*** Source material ***

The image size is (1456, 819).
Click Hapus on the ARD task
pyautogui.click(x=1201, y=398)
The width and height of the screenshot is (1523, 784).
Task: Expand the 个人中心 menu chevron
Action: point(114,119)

*** End of Source material ***

● What needs to be done: From the first line to the last, please write out the entries exactly.

● Task solution:
The image size is (1456, 819).
Click Hapus on the ARD task
pyautogui.click(x=1201, y=398)
The width and height of the screenshot is (1523, 784).
Task: Expand the 个人中心 menu chevron
Action: point(114,119)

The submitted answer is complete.